*EXCERPT PROVIDED:*
Many Nobel Prize winners have undergraduate degrees in Electrical Engineering and Ph.Ds in Physics.

Like the 2000 winner, Herbert Kroemer , is a professor of Electrical Engineering at UCSB.
 
  • #10
That is slightly misleading. According to Wikipedia, his PhD was in theoretical physics, not engineering.
 
  • #11
Dirac started out as an electrical engineer. The prize was irrelevant to whether he'll be remembered for his contributions to physics.

Simon van der Meer got an engineering degree.

Exceptions that prove the rule I suppose.

But the Nobel-worthy discovery that is my favourite for its mind-blowing simplicity - the hologram - came from Dennis Gabor - who was an engineer at least by profession, if not in practice.
http://nobelprize.org/nobel_prizes/physics/laureates/1971/gabor-autobio.html
 
  • #12
No one said you can't be both at the same time. I'd be curious to know how many have won a Nobel Prize in Physics without any physics degree at all.
 
  • #13
Here are a few with ONLY Electrical Engineering degrees, and there are MANY with EE degrees with Physics/Mathematics degrees.

Dennis Gabor - Hungarian inventor of holography, Nobel Laureate.
John Bardeen - Two Nobel prizes: transistor, superconductivity.

*LIST OF TASKS:*
(A) Reproduce the passage of the Nobel laureates thread starting at "Simon van der" and ending at "holography, Nobel Laureate.".
(B) In the Nobel laureates thread, at which university is Herbert Kroemer said to be a professor of Electrical Engineering?

*SUPPLIED DATA:*
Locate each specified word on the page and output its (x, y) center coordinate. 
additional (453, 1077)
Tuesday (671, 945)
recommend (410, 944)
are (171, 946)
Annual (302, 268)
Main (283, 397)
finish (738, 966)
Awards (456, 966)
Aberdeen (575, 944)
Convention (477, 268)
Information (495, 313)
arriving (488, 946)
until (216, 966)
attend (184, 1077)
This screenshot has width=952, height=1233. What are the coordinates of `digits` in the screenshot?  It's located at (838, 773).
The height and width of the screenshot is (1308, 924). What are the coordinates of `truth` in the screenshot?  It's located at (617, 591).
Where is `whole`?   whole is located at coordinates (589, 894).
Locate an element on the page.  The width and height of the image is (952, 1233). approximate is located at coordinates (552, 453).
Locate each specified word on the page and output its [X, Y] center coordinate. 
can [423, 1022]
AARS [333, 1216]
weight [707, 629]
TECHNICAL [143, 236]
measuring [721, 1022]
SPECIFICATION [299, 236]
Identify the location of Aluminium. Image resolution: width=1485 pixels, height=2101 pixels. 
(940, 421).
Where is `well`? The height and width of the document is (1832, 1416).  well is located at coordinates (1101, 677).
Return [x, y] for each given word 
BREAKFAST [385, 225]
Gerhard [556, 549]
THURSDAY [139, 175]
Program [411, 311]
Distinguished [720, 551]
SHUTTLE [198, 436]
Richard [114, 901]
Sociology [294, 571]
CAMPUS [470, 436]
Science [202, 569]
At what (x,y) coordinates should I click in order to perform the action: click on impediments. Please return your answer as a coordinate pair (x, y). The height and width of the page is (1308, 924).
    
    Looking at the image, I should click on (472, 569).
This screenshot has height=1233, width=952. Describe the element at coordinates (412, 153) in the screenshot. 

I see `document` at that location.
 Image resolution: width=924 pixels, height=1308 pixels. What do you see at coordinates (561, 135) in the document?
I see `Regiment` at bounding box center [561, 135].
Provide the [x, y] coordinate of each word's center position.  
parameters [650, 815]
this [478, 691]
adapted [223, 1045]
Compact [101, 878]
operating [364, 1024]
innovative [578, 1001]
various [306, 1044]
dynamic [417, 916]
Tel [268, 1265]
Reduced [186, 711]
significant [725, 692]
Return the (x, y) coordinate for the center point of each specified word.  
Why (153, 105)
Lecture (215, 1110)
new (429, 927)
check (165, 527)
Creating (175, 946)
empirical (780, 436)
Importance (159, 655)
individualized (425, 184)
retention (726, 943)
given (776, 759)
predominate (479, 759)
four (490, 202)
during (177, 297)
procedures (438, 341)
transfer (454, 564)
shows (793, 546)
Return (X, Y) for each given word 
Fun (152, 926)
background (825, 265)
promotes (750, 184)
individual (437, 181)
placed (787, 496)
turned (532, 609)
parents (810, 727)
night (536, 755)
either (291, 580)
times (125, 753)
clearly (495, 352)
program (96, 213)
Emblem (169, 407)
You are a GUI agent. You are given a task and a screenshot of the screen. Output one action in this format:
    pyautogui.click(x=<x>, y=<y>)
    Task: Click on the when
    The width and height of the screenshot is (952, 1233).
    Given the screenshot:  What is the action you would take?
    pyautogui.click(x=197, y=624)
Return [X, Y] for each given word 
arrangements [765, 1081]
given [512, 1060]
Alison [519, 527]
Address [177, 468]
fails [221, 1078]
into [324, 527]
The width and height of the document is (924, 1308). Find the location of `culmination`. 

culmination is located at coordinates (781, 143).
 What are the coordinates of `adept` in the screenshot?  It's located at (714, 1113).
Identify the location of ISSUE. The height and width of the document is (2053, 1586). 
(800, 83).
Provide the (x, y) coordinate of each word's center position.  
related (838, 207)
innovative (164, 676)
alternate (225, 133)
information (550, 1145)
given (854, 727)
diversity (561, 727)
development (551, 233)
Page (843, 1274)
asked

*SOLUTIONS TO THE PROBLEMS:*
(A)
Simon van der Meer got an engineering degree.

Exceptions that prove the rule I suppose.

But the Nobel-worthy discovery that is my favourite for its mind-blowing simplicity - the hologram - came from Dennis Gabor - who was an engineer at least by profession, if not in practice.
http://nobelprize.org/nobel_prizes/physics/laureates/1971/gabor-autobio.html
 
  • #12
No one said you can't be both at the same time. I'd be curious to know how many have won a Nobel Prize in Physics without any physics degree at all.
 
  • #13
Here are a few with ONLY Electrical Engineering degrees, and there are MANY with EE degrees with Physics/Mathematics degrees.

Dennis Gabor - Hungarian inventor of holography, Nobel Laureate.

(B) UCSB